Et si le meilleur restait à venir ? Depuis une vingtaine d’années, de nombreux travaux décrivent une étonnante régularité : le bien-être ressenti tend à décliner au fil de la jeunesse et du début de l’âge adulte, à atteindre son point bas autour de la fin de la quarantaine, puis à remonter. Autrement dit, passé un creux situé vers 45-50 ans, beaucoup de personnes se déclarent à nouveau plus satisfaites de leur vie.
La fameuse trajectoire en U
L’économiste David Blanchflower a popularisé l’idée d’une « trajectoire du bonheur » en forme de U. En analysant des données issues de plus d’une centaine de pays, il a observé que la satisfaction de vie, élevée chez les jeunes adultes, diminue progressivement pour atteindre un minimum autour de 47 ans, avant de repartir à la hausse. Ce schéma, retrouvé chez les hommes comme chez les femmes et dans des contextes très variés, suggère que l’âge influence le moral indépendamment du revenu, du niveau d’études ou de la situation familiale.
Pourquoi ça remonte après la quarantaine
Plusieurs explications sont avancées par les chercheurs. La première tient à l’ajustement des attentes : avec l’expérience, on cesse de se comparer en permanence et l’on accepte mieux sa vie telle qu’elle est. La deuxième concerne la gestion des émotions : en vieillissant, beaucoup de personnes accordent davantage d’attention aux aspects positifs de leur quotidien. S’y ajoute souvent un allègement des pressions de la quarantaine — carrière, finances, jeunes enfants — au profit d’une période plus apaisée. Le creux de milieu de vie ne serait donc pas une fatalité, mais une étape transitoire.
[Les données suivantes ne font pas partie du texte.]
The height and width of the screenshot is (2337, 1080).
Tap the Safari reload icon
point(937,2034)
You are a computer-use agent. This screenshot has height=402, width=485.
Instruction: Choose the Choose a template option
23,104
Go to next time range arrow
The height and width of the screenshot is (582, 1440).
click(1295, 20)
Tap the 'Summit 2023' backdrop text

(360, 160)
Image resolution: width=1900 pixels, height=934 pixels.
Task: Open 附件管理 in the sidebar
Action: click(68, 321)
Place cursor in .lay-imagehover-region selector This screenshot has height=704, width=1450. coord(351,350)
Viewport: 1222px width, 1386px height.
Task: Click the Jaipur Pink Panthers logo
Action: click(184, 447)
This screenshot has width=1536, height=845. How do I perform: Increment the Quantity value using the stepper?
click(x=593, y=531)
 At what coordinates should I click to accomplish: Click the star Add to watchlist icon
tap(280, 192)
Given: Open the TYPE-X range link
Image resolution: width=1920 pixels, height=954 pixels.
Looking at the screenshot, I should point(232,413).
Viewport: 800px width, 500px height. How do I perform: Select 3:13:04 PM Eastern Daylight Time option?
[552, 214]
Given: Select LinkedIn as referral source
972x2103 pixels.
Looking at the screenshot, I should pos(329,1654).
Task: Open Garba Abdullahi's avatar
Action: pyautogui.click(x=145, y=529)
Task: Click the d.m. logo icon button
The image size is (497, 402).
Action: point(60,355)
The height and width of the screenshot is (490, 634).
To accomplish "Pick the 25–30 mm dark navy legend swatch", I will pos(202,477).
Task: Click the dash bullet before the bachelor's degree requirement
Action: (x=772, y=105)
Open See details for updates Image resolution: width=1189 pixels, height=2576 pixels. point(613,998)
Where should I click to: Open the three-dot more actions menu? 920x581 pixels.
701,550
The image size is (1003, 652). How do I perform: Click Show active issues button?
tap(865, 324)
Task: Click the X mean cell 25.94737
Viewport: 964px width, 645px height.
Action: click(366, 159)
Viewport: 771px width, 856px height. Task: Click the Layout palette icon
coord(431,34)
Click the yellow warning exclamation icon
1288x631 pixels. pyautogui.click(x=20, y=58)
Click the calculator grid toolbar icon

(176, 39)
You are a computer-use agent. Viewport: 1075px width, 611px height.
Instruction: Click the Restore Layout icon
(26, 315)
Un schéma aujourd’hui rediscuté
La science a toutefois fait évoluer ce tableau. Des recherches récentes, notamment de Blanchflower et de ses collègues, constatent que cette trajectoire en U tend à s’effacer dans de nombreux pays depuis le milieu des années 2010. En cause : le bien-être des plus jeunes, en particulier des jeunes femmes, s’est nettement dégradé, si bien que le moral semble désormais augmenter de façon plus régulière avec l’âge. Le message central demeure cependant le même : les personnes plus âgées se déclarent, en moyenne, plus heureuses que les jeunes adultes. D’autres chercheurs rappellent par ailleurs que ces tendances sont des moyennes statistiques, qui recouvrent une grande diversité de trajectoires individuelles.
Que l’on parle de trajectoire en U ou d’une progression plus linéaire, un constat se dégage : avancer en âge ne rime pas nécessairement avec déclin du moral, bien au contraire. Pour beaucoup, la cinquantaine et au-delà s’accompagnent d’un regain de sérénité, nourri par l’expérience, l’acceptation de soi et des priorités plus claires. De quoi aborder le cap de la quarantaine avec un peu plus d’optimisme.